Stored data
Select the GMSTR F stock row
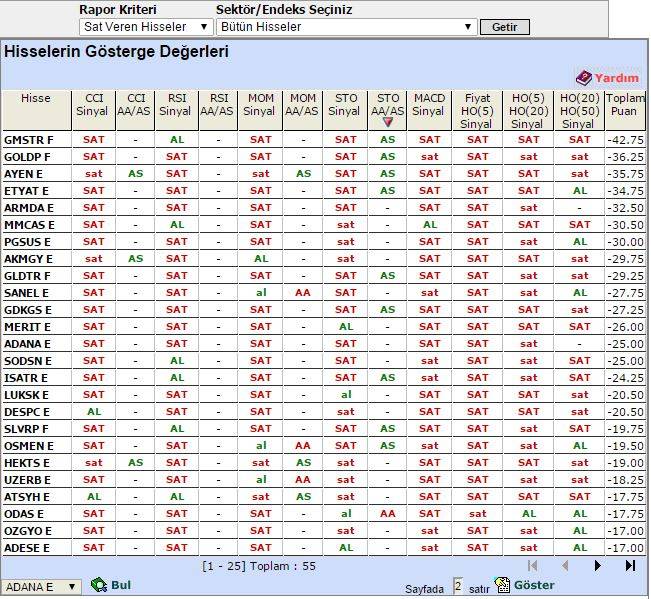This screenshot has height=599, width=651. (29, 140)
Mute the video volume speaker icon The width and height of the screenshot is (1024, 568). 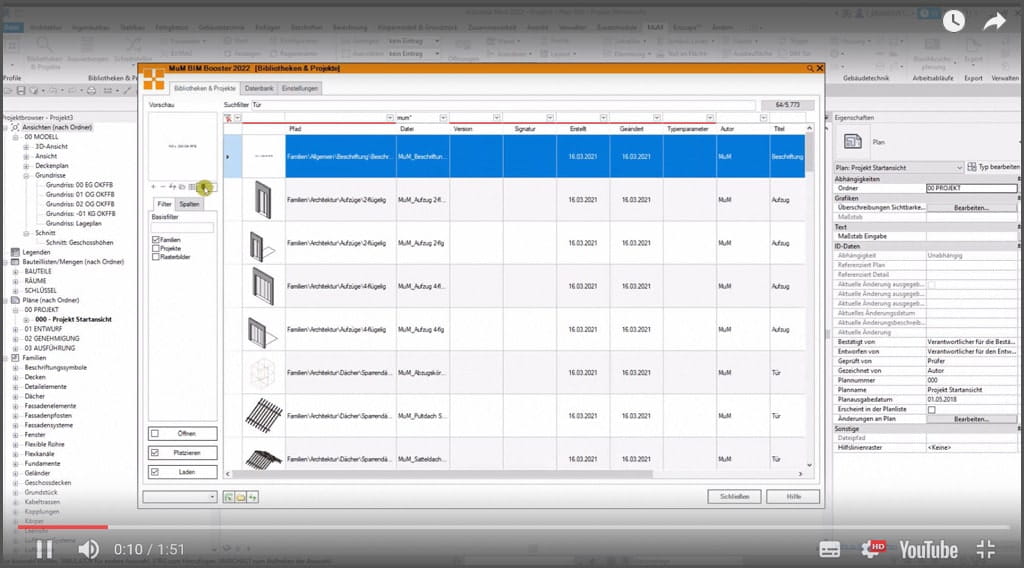pyautogui.click(x=88, y=548)
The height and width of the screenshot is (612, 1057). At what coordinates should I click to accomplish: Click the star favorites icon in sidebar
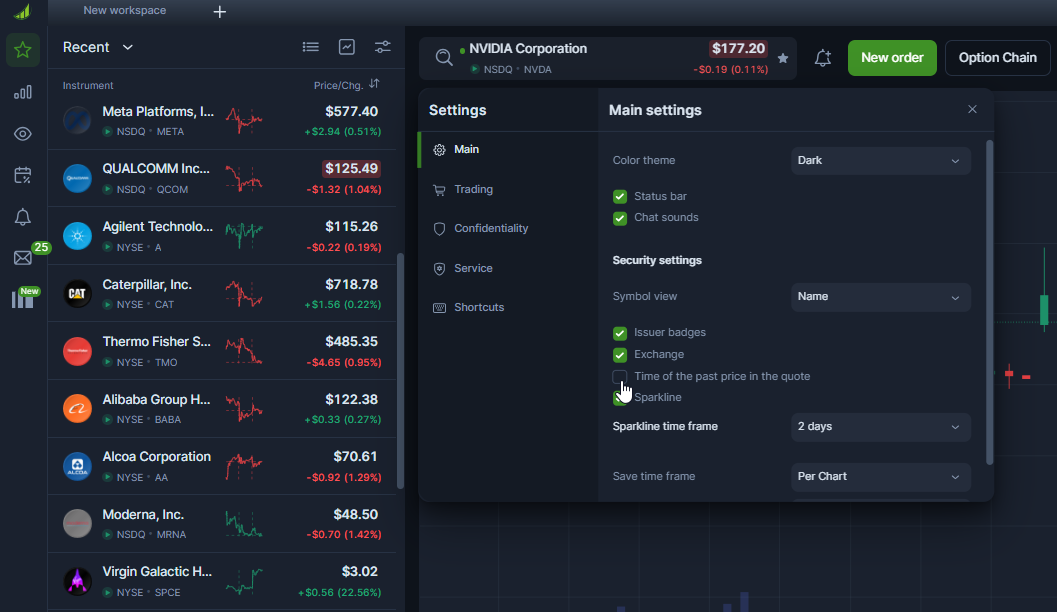click(x=23, y=50)
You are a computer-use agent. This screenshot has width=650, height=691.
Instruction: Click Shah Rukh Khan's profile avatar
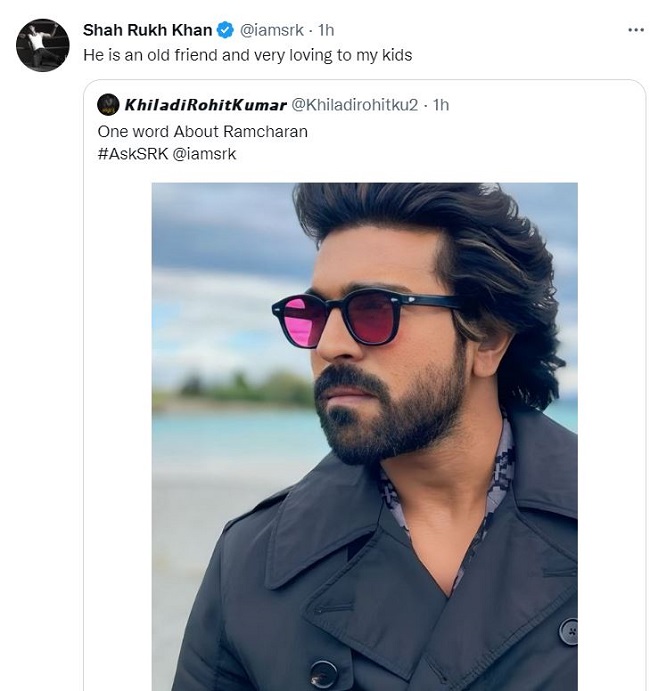click(x=43, y=46)
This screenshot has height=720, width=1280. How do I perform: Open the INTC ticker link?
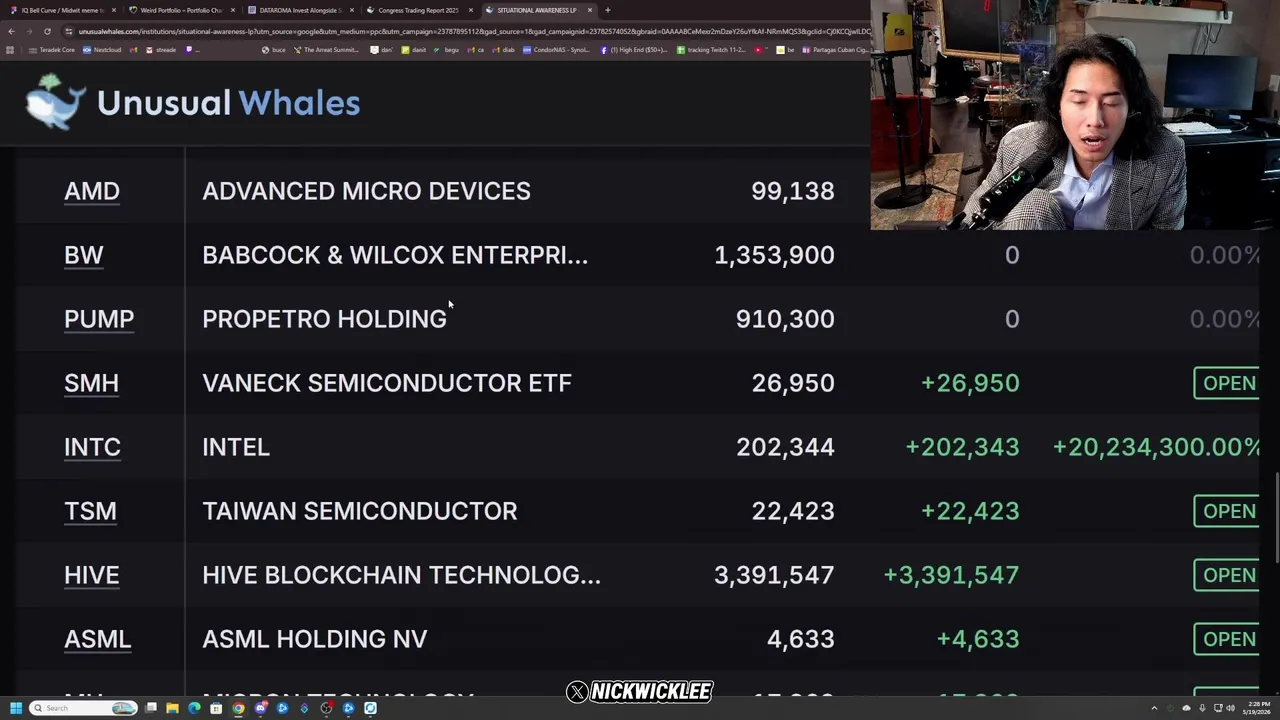[x=92, y=447]
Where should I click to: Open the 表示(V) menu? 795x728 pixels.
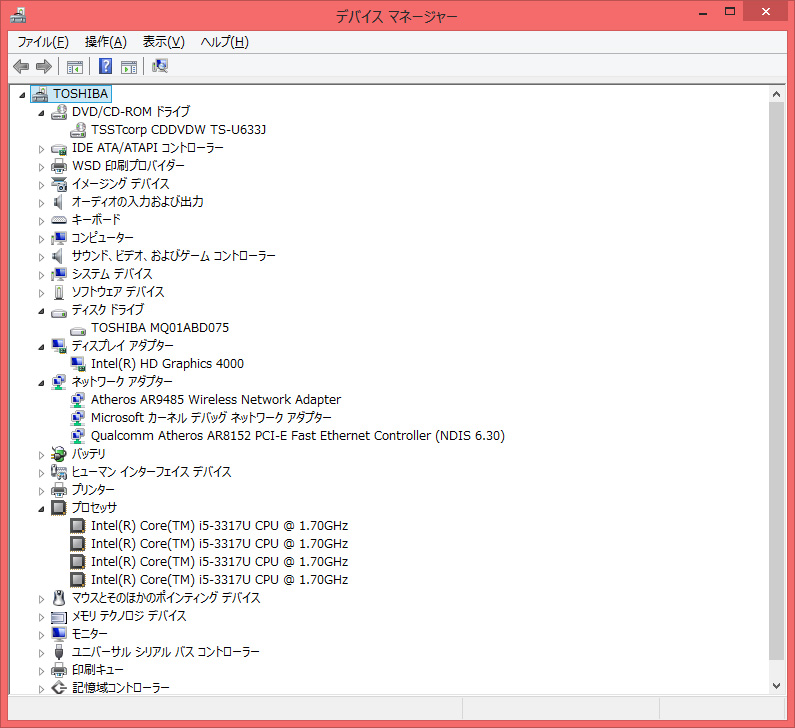(164, 42)
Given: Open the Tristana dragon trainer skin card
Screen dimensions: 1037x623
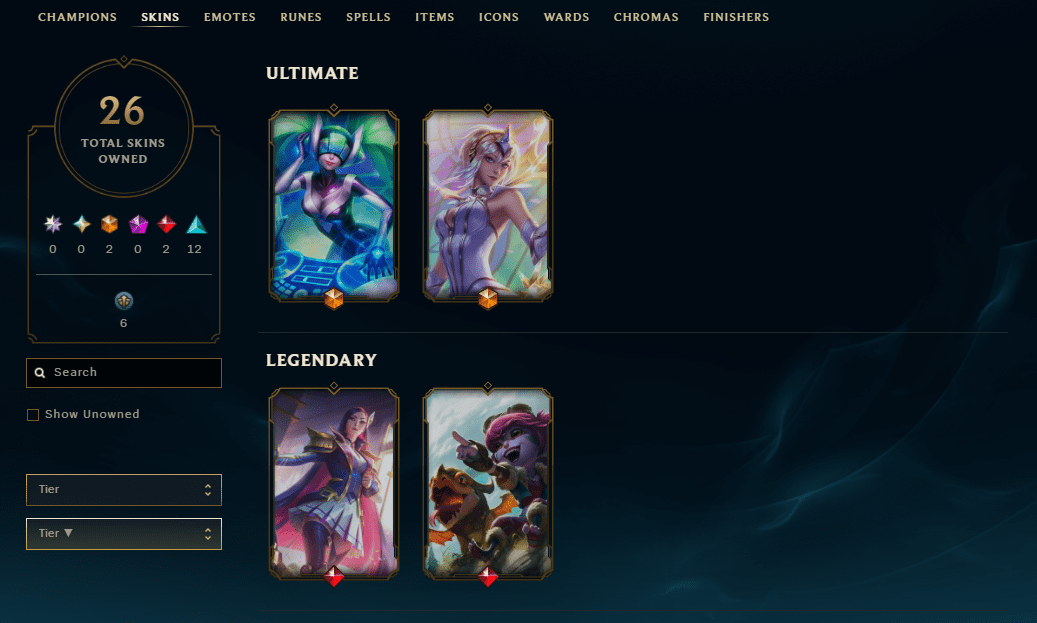Looking at the screenshot, I should coord(488,483).
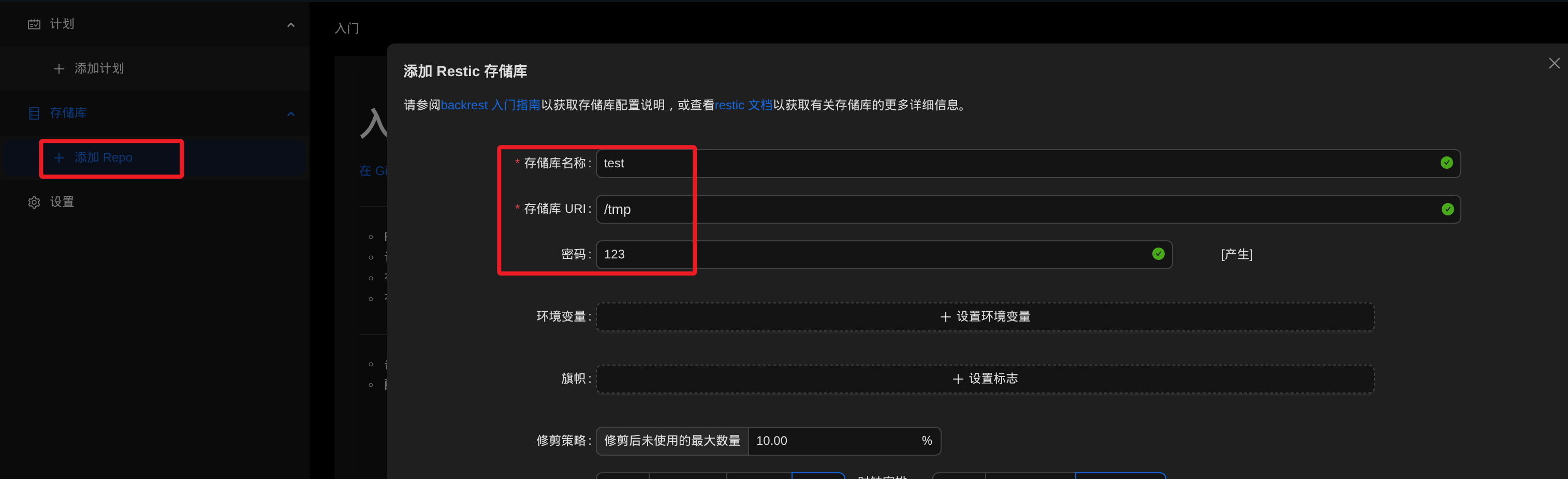The width and height of the screenshot is (1568, 479).
Task: Click the repository icon beside 存储库
Action: (x=34, y=113)
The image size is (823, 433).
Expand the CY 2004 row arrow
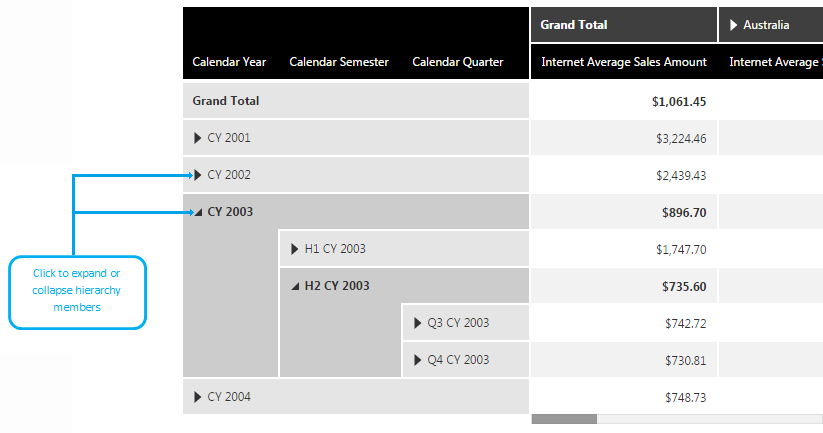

What you have to do: Give again, unchanged, only the lines from the line containing "Instruction: Click Shah" to the last line of the records above. Pictures do not belong in the copy.

Response:
Instruction: Click Shah Rukh Khan's profile avatar
click(x=43, y=46)
This screenshot has height=720, width=1280. How do I perform: Open the INTC ticker link?
[x=92, y=447]
Where should I click to: Open the 表示(V) menu? 795x728 pixels.
(164, 42)
Given: Open the Tristana dragon trainer skin card
Screen dimensions: 1037x623
Looking at the screenshot, I should coord(488,483).
The width and height of the screenshot is (1568, 479).
Task: Click the repository icon beside 存储库
Action: (x=34, y=113)
The image size is (823, 433).
Expand the CY 2004 row arrow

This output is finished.